Work request:
Which lines below hold the word "will"? Report each one.

Saved data entries:
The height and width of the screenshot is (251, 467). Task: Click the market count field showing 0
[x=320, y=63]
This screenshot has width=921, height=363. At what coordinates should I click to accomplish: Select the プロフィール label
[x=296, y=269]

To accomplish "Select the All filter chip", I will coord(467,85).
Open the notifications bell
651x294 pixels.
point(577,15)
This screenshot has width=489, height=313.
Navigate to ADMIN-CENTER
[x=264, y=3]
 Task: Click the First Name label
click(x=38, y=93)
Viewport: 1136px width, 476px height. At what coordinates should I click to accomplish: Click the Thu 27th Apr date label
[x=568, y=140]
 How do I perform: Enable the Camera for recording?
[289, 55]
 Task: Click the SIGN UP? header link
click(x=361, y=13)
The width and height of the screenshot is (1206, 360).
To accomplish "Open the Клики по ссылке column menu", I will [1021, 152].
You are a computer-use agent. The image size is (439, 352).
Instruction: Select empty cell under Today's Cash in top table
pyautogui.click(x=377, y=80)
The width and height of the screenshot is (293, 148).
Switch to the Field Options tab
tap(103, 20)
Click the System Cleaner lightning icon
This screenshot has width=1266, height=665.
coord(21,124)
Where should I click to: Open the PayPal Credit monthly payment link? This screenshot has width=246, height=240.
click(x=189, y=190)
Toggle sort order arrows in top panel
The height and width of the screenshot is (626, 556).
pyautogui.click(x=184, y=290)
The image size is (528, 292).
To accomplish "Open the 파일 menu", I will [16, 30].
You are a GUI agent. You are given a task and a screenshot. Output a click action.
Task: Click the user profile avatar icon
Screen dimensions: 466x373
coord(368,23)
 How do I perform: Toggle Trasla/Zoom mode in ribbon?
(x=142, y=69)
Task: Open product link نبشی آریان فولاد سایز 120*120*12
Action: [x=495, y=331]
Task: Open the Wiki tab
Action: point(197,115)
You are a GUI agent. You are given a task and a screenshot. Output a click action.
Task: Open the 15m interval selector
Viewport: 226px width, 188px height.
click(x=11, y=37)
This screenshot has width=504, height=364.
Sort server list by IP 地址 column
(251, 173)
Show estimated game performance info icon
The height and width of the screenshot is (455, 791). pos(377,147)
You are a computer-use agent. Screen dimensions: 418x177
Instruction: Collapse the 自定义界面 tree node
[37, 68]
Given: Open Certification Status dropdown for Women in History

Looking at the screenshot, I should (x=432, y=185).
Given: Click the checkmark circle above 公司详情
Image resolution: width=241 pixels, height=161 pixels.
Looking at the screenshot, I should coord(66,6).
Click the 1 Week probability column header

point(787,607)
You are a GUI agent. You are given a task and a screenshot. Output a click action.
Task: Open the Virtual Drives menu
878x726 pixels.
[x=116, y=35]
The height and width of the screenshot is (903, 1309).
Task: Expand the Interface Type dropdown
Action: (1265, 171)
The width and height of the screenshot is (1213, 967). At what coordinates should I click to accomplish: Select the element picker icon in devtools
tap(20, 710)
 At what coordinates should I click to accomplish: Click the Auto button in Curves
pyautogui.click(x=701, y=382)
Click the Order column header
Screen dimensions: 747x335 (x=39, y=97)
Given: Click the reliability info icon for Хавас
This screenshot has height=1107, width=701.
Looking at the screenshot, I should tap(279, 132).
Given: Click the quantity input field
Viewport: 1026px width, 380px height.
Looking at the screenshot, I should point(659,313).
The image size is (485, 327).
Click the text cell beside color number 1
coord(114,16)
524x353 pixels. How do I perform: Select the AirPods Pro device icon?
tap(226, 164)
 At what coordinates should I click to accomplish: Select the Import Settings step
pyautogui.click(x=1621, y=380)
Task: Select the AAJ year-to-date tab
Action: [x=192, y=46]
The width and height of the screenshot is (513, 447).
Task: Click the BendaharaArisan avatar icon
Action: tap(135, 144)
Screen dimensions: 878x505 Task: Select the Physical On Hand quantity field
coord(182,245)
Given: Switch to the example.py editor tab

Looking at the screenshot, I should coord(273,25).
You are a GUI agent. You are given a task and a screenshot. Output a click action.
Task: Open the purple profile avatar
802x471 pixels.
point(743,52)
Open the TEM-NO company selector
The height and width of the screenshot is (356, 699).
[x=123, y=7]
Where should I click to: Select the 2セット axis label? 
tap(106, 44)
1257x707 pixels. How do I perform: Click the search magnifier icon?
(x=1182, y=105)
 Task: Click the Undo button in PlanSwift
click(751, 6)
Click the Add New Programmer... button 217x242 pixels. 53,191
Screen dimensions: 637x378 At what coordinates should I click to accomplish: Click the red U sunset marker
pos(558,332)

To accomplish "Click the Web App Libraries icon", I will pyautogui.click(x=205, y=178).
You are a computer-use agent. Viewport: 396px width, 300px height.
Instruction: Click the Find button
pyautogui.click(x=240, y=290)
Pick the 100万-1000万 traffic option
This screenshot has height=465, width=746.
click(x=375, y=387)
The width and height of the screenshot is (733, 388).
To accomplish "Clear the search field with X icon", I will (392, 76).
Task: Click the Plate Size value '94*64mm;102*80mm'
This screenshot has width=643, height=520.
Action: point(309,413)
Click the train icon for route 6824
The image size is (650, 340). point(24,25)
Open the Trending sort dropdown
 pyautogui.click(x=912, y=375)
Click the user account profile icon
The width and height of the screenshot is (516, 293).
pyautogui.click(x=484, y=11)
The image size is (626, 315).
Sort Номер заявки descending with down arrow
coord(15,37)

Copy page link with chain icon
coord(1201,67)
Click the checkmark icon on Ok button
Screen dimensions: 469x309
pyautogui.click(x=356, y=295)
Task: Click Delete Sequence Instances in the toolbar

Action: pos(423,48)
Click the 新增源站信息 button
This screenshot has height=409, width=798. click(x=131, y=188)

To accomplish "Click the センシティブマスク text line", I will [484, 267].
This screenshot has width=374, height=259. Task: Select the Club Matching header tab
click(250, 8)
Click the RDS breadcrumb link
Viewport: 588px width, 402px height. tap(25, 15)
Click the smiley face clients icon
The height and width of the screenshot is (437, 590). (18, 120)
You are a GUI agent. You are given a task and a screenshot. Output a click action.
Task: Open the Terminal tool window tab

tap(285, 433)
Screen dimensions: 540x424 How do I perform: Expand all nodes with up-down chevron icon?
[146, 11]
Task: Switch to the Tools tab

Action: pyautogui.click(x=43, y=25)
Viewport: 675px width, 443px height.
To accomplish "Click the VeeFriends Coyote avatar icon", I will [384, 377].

Reply to the exercise:
To accomplish "Select the All filter chip", I will coord(467,85).
To accomplish "Open the Клики по ссылке column menu", I will [1021, 152].
To accomplish "Open the 파일 menu", I will [16, 30].
To accomplish "Click the Web App Libraries icon", I will pyautogui.click(x=205, y=178).
To accomplish "Clear the search field with X icon", I will (392, 76).
To accomplish "Click the センシティブマスク text line", I will [484, 267].
To accomplish "Click the VeeFriends Coyote avatar icon", I will [384, 377].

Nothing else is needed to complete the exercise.